I was a hippy spreading peace and love, fighting for freedom, and not associating with men with short hair! Now in my Sixties – oh how I wish it still was the Sixties – while I haven’t smoked for decades, I still believe that marijuana should be legalised. Experts – don’t you love that word it covers a multitude of sins – say that of all the people who smoke pot, in other words, about 9 percent will become dependent. But of all the people who drink, about 16 percent will become alcoholics.
So why am I talking about this right now. Yesterday I was reminded of how destructive alcohol can be when an ex-lodger of mine, Ian Royce died aged 51 from severe pneumonia and multiple organ failure. You might have read about him in the press.
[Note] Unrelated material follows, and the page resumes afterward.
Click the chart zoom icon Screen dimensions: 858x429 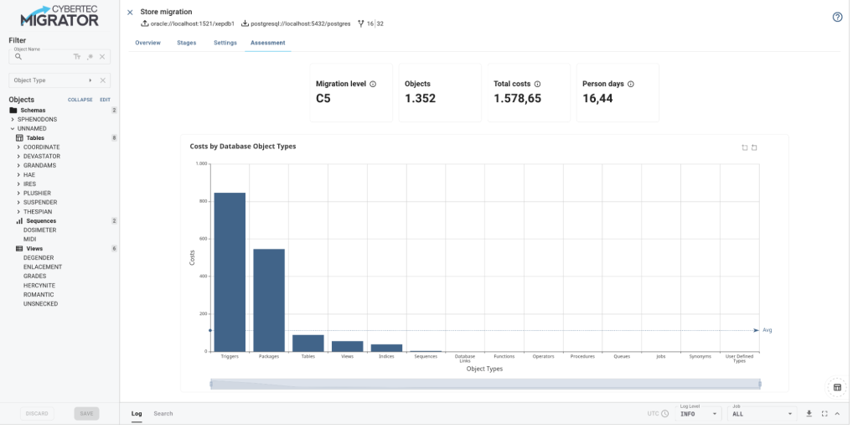pyautogui.click(x=744, y=147)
He was a stand-up comedian and well known warm up man. He was a lovely man, a gentleman, very funny, brilliant at his job but he had demons and those demons resulted in his alcoholism. In my life I have know a few people who have battled with alcohol but sadly they didn’t survive.
Actually the lodger before Ian was also an alcoholic. At one point when we heard a thud in her room we had to break down the door to check if she was ok – which she wasn’t. Maybe it is something about our house.
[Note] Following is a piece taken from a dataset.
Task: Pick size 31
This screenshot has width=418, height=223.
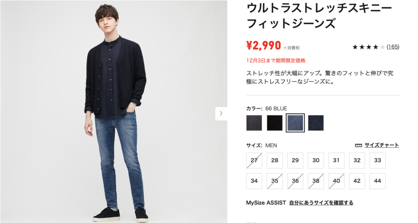Action: [x=336, y=161]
This is not a blog about alcohol or alcoholics, and I am not preaching but it saddened me to see such a waste of life which is why I felt impelled to mention it. And I guess I worry that in times of stress which is what we are all currently experiencing one can drink more often and more heavily. Look I am no puritan as my friends know I like a drop of good whisky, but I am mindful that alcohol doesn’t heal wounds, only stops the pain temporarily and can easily become a habit.
On a more cheerful and banal note I am thinking about winter and social distancing. How am I going to see my friends if it is cold and we can’t sit in the garden? Throughout the summer I have happily entertained friends in the garden and on the patio – but what is going to happen when it gets cold. I was thinking about installing an awning on the patio but apparently fixing them to an Edwardian Bay window is notoriously difficult and expensive. So, I am contemplating putting up a semi-permanent winter gazebo across the patio so I can continue to be sociable. In the meantime we have been experimenting. Toby and Linda had their best friends for dinner in the kitchen at the weekend. It was raining so they social distanced with the french windows open and a heater by their table.
Fortunately I have lovely neighbours so if I am in need company we can meet out front, with our coats and hats. Yesterday Nadia who lives next door shared a post her 20-year-old daughter had written about living with a severely disabled brother. It blew me away. Beautifully written with such insight and honesty. I asked if I could share it here and the answer was affirmative. So, if you have the time, I urge you to take 5 minutes to read it. Here is a taster of one of the things that she says:
“This is another thing having a disabled sibling teaches you: to simply love people for who and what they are rather than loving an idea of something, which is actually really easy to do. When you love the idea of something, or you fall in love with a hypothetical you actually stop yourself from loving what actually is or what actually does exist. “
A young women with a very wise head on her.
“Let’s be careful out there”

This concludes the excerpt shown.